Charles Hoag's Inventions on the Summer Solstice was written for the Verdehr Trio in 1979. It is an evocative work, enhanced by such effects as the spatial modulation of the violin in the second invention, and the addition of claves, maracas, wire brushes used inside the piano, and a toy cricket to augment the ensemble's timbral resources.

"Summer solstice is that time of year at which the sun has reached its northernmost declination. As such, it has been one of the great primordial dividing points of the year. The ancient Egyptians planted by it. The Norse built bonfires on the mountainsides to ward off evil spirits attendant to it. Shakespeare wove midsummer behavior throughout several of his plays. And, though the origin of Stonehenge is still a mystery, we do know that its giant megaliths form an exact calendar that measures the solsticial sunrises, solar and lunar eclipses and much more. It is all of these human manifestations of this ancient and mystical time that these inventions celebrate."

1. Pharaoh's Nile Rises at Solstice: Symbolic of the life-giving quality of the rising Nile, the piano is the giver of the musical material in this invention. Its series of slowly expanding symmetrical sonorities provide the pitch material for the violin and clarinet.

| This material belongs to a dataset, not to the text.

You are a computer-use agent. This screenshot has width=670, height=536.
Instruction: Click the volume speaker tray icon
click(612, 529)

2. St. Johns Eve: Watchfires Roar Along the Fjords: Celebrants cavort close to the flames whose light protects them from evil spirits and 'unlaid ghosts' reputed to be abroad that night. A folk fiddler is heard at the perimeter.

3. Midsummer Sunrise at Stonehenge: A solar F# systematically emerges and journeys from unison to an octave. The pitch material of this journey is symmetrically organized, as is the rhythmic subdivision of the measures in the piano part.

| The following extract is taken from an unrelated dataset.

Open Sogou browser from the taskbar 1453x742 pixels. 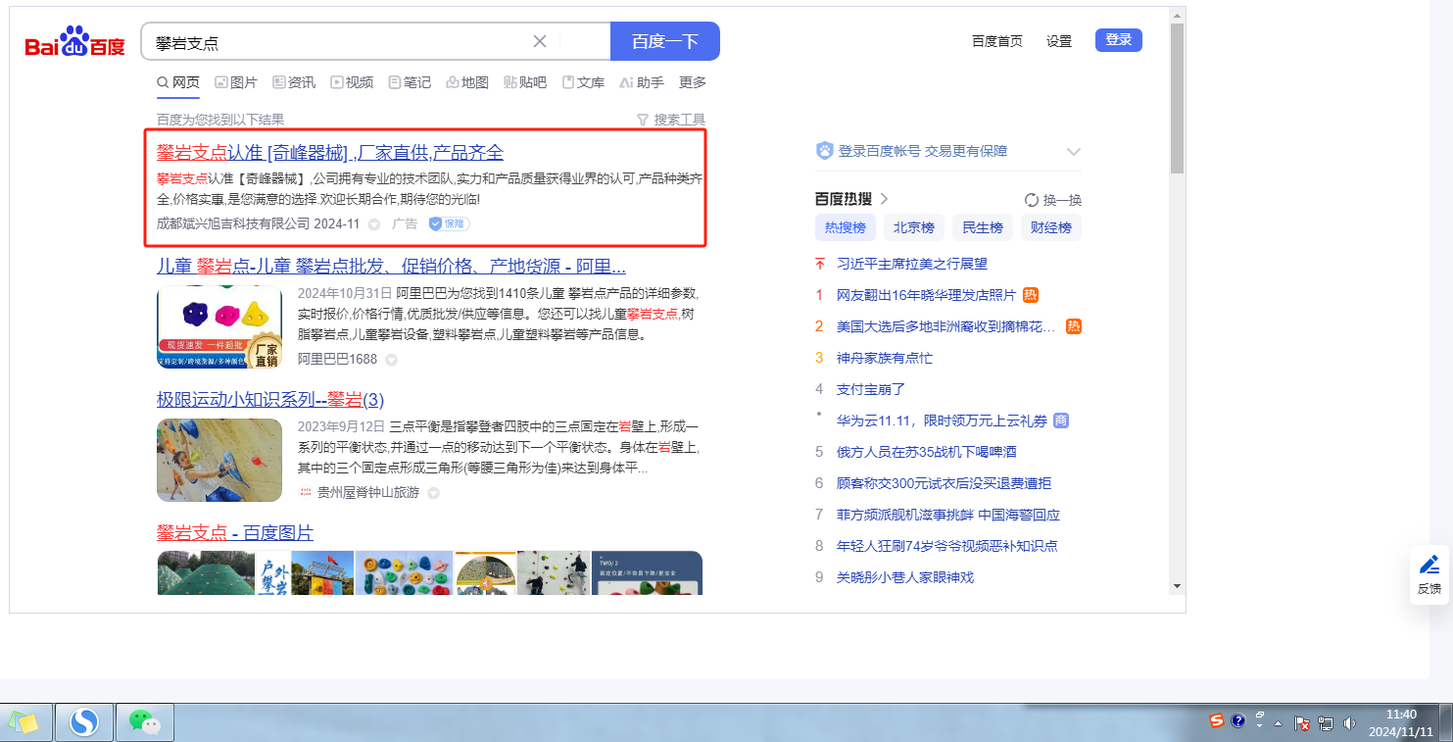(84, 722)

4. This is Very Midsummer Madness (Shakespeare): A quote from Mozart's Symphony No. 40 in G Minor is subjected to midsummer madness.

5. The Murmurous Haunt of Flies on Summer's Eve (Keats): Unique and perhaps somewhat insect-like sounds are produced by the pianist striking and scraping the strings with wire brushes, the violinist playing artificial harmonics and the clarinetist playing only upon the upper half of the instrument.

6. The Inexorable Procession of the Sun to Summer Solstice: Once again, as in the third invention, the pitch F# journeys from a unison to an octave, double octave and beyond. The details of the journey are, however, completely recomposed." C.H.

Katherine Hoover's Images
"Written for the Verdehr Trio in 1981, Images has to do with the way various images--or themes--are changed in the process of thinking. The first movement is concerned with two very distinct ideas that eventually interact and affect each other. The second movement is a set of six variations on a somewhat somber colonial American hymn, God of My Justice. The third begins with similar themes which eventually agree to a separation. It also contains hints of It Ain't Necessarily So, which is finally quoted at the end." K.H.